Jakarta (Indonesia Window) – Prior to the COVID-19 pandemic, many countries were making steady progress in tackling tuberculosis (TB), with a 9 percent reduction in incidence seen between 2015 and 2019 and a 14 percent drop in deaths in the same period.
High-level political commitments at global and national levels were delivering results, WHO (the World Health Organization) stated.
However, a new report from WHO shows that access to TB services remains a challenge, and that global targets for prevention and treatment will likely be missed without urgent action and investments.
Approximately 1.4 million people died from TB-related illnesses in 2019. Of the estimated 10 million people who developed TB that year, some three million were not diagnosed with the disease, or were not officially reported to national authorities.
The situation is even more acute for people with drug-resistant TB.
About 465,000 people were newly diagnosed with drug-resistant TB in 2019 and, of these, less than 40 percent were able to access treatment.
There has also been limited progress in scaling up access to treatment to prevent TB, WHO reported.
“Equitable access to quality and timely diagnosis, prevention, treatment and care remains a challenge,” Director-General of WHO Dr.
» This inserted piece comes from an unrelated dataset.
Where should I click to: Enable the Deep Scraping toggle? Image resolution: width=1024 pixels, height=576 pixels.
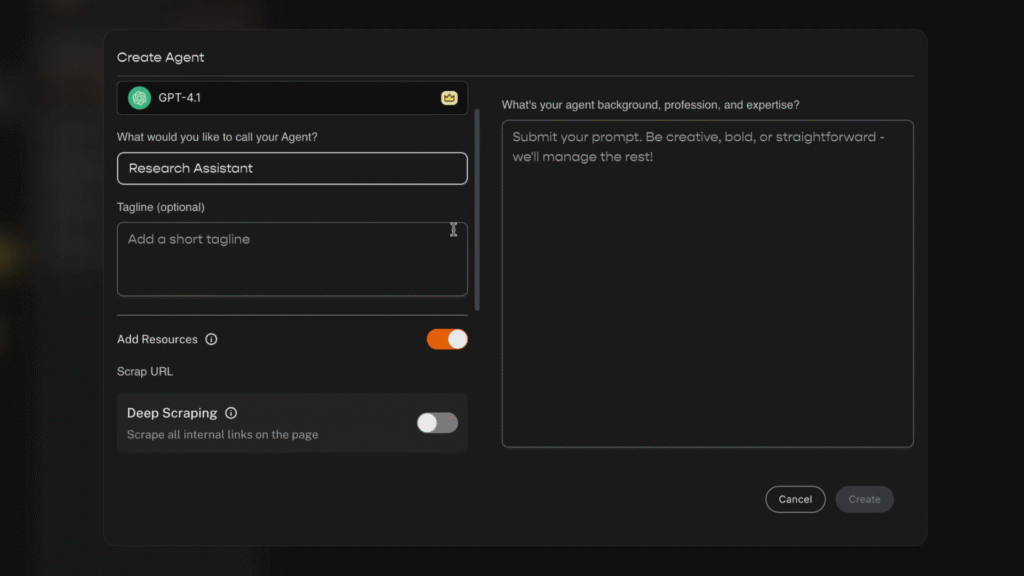pos(437,423)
Tedros Adhanom Ghebreyesus said.
“Accelerated action is urgently needed worldwide if we are to meet our targets by 2022,” he added.
About 14 million people were treated for TB in the period 2018-2019, just over one-third of the way towards the five-year target (2018-2022) of 40 million, according to the report.
Some 6.3 million people started TB preventive treatment in 2018-2019, about one-fifth of the way towards the five-year target of 30 million.
Funding is a major issue. In 2020, funding for TB prevention, diagnosis, treatment and care reached 6.5 billion U.S. dollars, representing only half of the 13 billion U.S. dollars target agreed by world leaders in the U.N. Political Declaration on TB.